▶ **Input for this task**
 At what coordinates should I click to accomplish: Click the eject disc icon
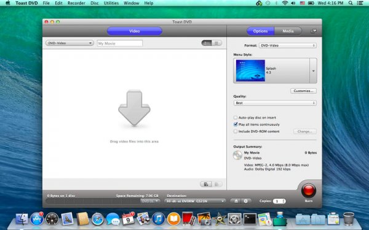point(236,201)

---

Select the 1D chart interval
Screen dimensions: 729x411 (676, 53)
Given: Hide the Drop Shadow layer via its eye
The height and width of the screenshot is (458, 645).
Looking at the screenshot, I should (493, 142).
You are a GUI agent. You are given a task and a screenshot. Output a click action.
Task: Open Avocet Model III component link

---

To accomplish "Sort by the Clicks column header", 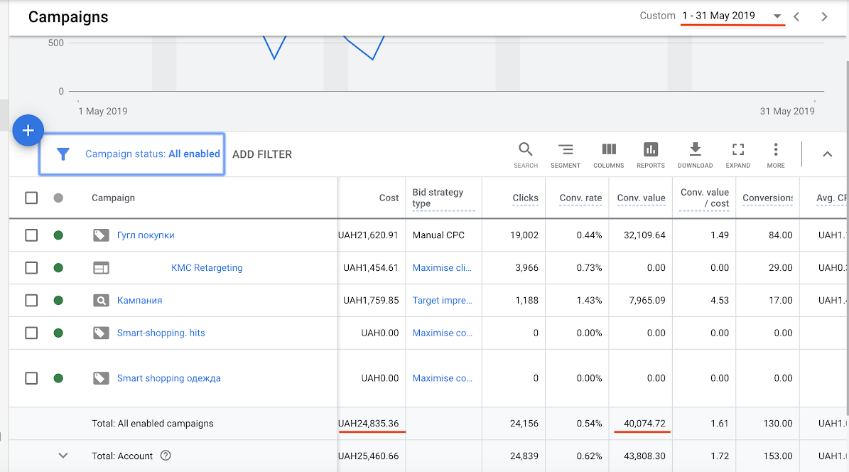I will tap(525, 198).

▶ **Stated goal**
Rewrite the records from the line with "Select the 1D chart interval" to the line with "Task: Open Avocet Model III component link" as a numbered list, skipping any blank lines.

▶ **The output**
1. Select the 1D chart interval
2. Screen dimensions: 729x411 (676, 53)
3. Given: Hide the Drop Shadow layer via its eye
4. The height and width of the screenshot is (458, 645).
5. Looking at the screenshot, I should (493, 142).
6. You are a GUI agent. You are given a task and a screenshot. Output a click action.
7. Task: Open Avocet Model III component link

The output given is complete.